We cannot choose the cards that have been dealt to us -- however, we can choose our reaction to those cards. "Life is its own reward" means that a life will reflect the choices made during the course of that life, whether for bliss or woe, for good or bad, for pain or pleasure. Life follows choice.

I write this to not remove hope but to give it; for life up until this point has been filled with sorrow, depression, sadness, anger, or anxiety. And up until now, these darknesses of the human condition have taken hostage one's innate openness to possibility. Said in another manner, pain and suffering constrict an individual's openness to being to the point where existence itself becomes an expression of pain and suffering. And here too, life is its own reward, for rather than choosing to fight the choice to "give in" to this darkness has been made. Plants cannot grow in dark closets.

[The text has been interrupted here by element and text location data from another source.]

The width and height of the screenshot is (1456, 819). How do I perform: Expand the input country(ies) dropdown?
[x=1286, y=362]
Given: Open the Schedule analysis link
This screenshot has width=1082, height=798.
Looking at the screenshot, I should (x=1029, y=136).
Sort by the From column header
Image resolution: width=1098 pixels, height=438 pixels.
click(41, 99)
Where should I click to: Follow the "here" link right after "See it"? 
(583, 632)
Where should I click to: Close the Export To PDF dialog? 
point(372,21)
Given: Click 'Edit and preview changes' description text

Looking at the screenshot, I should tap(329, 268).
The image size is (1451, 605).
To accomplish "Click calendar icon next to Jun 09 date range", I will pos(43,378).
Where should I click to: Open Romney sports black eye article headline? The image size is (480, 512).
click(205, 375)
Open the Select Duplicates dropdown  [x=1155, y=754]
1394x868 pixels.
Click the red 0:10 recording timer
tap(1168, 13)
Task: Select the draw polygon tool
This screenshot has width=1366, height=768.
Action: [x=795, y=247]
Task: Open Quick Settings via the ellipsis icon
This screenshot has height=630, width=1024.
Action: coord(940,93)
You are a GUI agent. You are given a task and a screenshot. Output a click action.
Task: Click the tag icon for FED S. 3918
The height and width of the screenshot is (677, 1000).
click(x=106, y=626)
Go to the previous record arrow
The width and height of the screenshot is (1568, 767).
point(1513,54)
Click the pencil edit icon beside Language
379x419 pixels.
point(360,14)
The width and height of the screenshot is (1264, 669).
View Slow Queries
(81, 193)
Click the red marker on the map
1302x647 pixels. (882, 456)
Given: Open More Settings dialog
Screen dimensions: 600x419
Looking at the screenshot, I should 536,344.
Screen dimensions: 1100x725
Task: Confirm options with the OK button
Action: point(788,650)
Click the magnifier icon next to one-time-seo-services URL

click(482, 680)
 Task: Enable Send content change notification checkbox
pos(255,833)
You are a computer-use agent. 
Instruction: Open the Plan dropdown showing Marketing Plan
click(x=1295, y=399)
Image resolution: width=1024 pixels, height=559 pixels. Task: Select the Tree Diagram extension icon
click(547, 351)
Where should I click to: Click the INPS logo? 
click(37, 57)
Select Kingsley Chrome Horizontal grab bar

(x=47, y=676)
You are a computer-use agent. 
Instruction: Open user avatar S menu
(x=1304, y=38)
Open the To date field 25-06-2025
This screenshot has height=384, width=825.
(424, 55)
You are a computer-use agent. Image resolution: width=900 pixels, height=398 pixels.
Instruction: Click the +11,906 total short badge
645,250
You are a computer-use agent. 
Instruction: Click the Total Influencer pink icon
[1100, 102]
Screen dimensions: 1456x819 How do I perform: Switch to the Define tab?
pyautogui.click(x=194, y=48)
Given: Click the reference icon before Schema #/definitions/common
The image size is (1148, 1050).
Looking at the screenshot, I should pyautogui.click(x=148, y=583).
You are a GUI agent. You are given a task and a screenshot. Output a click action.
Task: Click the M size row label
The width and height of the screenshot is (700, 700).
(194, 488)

Yet at the same time, the difference between following all that has come before and exploring what is to come rests in a different perspective. We can say something like, "My life up until this point has been filled with pain and suffering, and the life I live now in the present is like scar tissue around my heart preventing me from feeling. There is no hope because the course of my life has been set, and I have been predestined to fail." Life is its own reward. We can also say something like, "Despite my past, I choose to have a different future -- a future of my own making. I am not the simple result of added events from the past; the "me" in the here-and-now is the "me" in the future."

It goes something like this. Imagine the ideal version of yourself. This ideal self is the person that you wish to become -- and it is the person who you are not ... yet. This future version of yourself can be achieved only through successive approximations in the present, but the goal is the guide. You are who you envision yourself to be, and in here, life is its own reward. That which you treasure will be reflected in the life you live.
Man is not the sum of what he has already, but rather the sum of what he does not yet have, of what he could have.